Ex-Moscow chief rabbi is the face of Russian-Jewish resistance to Putin

No. 22 on The Jerusalem Post's Top 50 Most Influential Jews of 2022: Former Moscow Chief Rabbi Pinchas Goldschmidt.

Rabbi Pinchas Goldschmidt is the chief rabbi of Moscow. (photo credit: REUTERS)
Rabbi Pinchas Goldschmidt is the chief rabbi of Moscow.
(photo credit: REUTERS)

Up until this year, Rabbi Pinchas Goldschmidt wasn’t anonymous, but he wasn’t an international media star as he is today and known to the masses. Heads of relevant Jewish organizations knew him or of him, as well as heads of European countries and, of course, the rabbinic world.

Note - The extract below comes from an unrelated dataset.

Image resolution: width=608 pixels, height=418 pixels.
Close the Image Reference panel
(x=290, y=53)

In 2022, something unexpected happened: Suddenly, after more than 30 years of being one of the refounders and leaders of post-Soviet Russian Jewry, the war in Ukraine convinced this veteran rabbi that he could no longer live in Russia while President Vladimir Putin and his regime attacked and killed innocent Ukrainians – dozens of them being Jews

He left Moscow, where he had served as chief rabbi for decades, and traveled to different European countries with borders with Ukraine, in order to lead the efforts of the Conference of European Rabbis (CER) to bring relief to tens of thousands of Ukrainian Jewish refugees.

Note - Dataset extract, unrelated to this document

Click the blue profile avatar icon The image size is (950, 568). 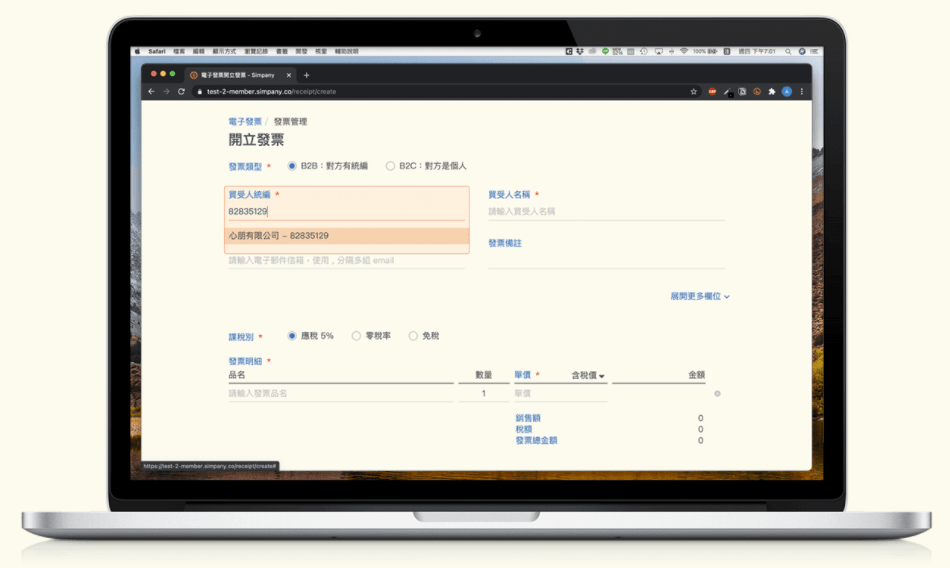(786, 91)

By doing so, and by denouncing the war, Goldschmidt made a personal sacrifice. He fled Russia with his family and began living temporarily in Israel. He left the community he established in the 1990s, when there was barely any Jewish sentiment in the post-Soviet country, without being able to pack properly or say his farewells.

Ever since, this CER president has become the face of the Russian-Jewish resistance to Putin. He recently told The Jerusalem Post that for years he was followed by the Russians, and that his phones were constantly tapped. He has been interviewed on almost every large media outlet in the world, be it in Israel, the US, Europe or elsewhere. 

RABBI PINCHAS GOLDSCHMIDT: Jews become the collateral damage (credit: FABRIZIO BENSCH / REUTERS)RABBI PINCHAS GOLDSCHMIDT: Jews become the collateral damage (credit: FABRIZIO BENSCH / REUTERS)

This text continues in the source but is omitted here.